Extended subtitles support across containers #166

wiedymi · 2025-10-03T17:17:30Z

No description provided.

Implements full subtitle extraction, parsing, muxing and conversion for: - MP4/MOV: WebVTT (wvtt) support with proper cue extraction - MKV: SRT, WebVTT, ASS/SSA subtitle track support - Subtitle codecs: WebVTT, SRT, ASS, SSA with format conversion - Font attachment handling for ASS/SSA subtitles Features: - Subtitle track demuxing from ISOBMFF (MP4/MOV) and Matroska (MKV) - Parse subtitle formats: WebVTT, SRT, ASS, SSA - Mux subtitles into MP4/MOV/MKV containers - Convert between subtitle formats - Extract and embed fonts for styled subtitles - Filter empty WebVTT cues (vtte boxes) Examples: - Subtitle extraction example with UI - Subtitle muxing example - Test file generation script Tests: - 63 ISOBMFF subtitle tests - 127 Matroska subtitle tests - 128 advanced subtitle tests - 263 extraction tests - 205 parsing tests

Implements support for two additional subtitle formats in ISOBMFF containers: - tx3g (3GPP Timed Text) - Apple's default subtitle format - stpp (TTML/IMSC) - broadcast/professional standard Changes: - Add 'tx3g' and 'ttml' to SUBTITLE_CODECS list - Map tx3g and stpp box types to codecs in demuxer - Add tx3g and ttml parsers in SubtitleParser - Map codecs to box names for muxing - Generate test samples using ffmpeg and MP4Box Test coverage: - 6 new tests for tx3g (MP4/MOV detection, export, cue reading) - 4 new tests for TTML (MP4/MOV detection, export, cue reading) - All 68 subtitle tests passing Sample files: - test-mp4-tx3g.mp4, test-mov-tx3g.mov - test-mp4-ttml.mp4, test-mov-ttml.mov Note: CEA-608/708 (embedded in video SEI) and bitmap subtitles (VobSub/PGS) require specialized tooling and deferred for future implementation.

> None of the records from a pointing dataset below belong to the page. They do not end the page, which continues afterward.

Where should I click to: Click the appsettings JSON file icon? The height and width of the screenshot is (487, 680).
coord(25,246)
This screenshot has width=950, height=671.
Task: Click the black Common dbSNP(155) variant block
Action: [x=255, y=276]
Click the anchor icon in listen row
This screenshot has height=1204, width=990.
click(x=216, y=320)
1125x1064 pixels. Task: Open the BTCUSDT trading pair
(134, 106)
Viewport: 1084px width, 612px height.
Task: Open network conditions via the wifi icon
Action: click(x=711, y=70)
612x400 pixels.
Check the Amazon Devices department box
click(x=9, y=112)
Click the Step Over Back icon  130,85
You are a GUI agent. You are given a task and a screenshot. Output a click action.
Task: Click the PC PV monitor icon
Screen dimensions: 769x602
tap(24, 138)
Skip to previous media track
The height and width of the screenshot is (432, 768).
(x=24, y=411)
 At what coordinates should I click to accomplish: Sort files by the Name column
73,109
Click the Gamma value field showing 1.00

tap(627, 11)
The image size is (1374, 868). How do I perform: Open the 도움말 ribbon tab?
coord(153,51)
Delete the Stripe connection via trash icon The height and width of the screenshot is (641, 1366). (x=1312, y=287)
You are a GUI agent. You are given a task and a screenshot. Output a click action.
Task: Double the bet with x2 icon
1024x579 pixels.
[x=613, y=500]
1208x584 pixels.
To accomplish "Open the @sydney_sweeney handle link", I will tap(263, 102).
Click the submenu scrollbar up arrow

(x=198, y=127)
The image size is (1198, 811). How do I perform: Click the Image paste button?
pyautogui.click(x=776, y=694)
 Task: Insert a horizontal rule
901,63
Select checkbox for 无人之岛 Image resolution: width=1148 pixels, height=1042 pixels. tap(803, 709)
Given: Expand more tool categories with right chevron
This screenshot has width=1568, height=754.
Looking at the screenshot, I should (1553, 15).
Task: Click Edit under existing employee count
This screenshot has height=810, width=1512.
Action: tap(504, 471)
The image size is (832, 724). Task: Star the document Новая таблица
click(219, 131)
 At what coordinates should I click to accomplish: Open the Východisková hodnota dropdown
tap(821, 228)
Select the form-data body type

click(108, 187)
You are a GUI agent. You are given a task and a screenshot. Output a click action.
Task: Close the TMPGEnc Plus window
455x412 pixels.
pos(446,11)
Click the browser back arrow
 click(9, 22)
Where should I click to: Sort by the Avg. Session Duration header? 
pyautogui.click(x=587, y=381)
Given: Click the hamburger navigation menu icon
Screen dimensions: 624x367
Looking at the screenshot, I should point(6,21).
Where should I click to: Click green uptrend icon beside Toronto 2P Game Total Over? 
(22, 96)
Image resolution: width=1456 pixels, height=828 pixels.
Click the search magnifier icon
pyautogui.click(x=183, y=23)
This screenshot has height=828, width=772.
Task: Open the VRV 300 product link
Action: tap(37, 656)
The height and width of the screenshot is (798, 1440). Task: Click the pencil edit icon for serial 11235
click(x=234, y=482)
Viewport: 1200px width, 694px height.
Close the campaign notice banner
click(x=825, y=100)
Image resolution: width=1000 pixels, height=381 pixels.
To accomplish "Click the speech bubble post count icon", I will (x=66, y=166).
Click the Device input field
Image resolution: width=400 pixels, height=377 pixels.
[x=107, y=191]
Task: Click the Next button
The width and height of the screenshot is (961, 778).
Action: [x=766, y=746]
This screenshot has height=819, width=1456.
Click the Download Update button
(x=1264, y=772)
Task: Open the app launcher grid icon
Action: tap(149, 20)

Add missing tx3g and ttml mappings in muxers and fix SubtitleParser type: - isobmff-muxer: Add tx3g and ttml to codec map - matroska-muxer: Add tx3g/ttml fallback mappings - subtitles.ts: Change SubtitleParserOptions.codec to SubtitleCodec type - Import SubtitleCodec type in subtitles.ts Resolves build errors from subtitle codec additions.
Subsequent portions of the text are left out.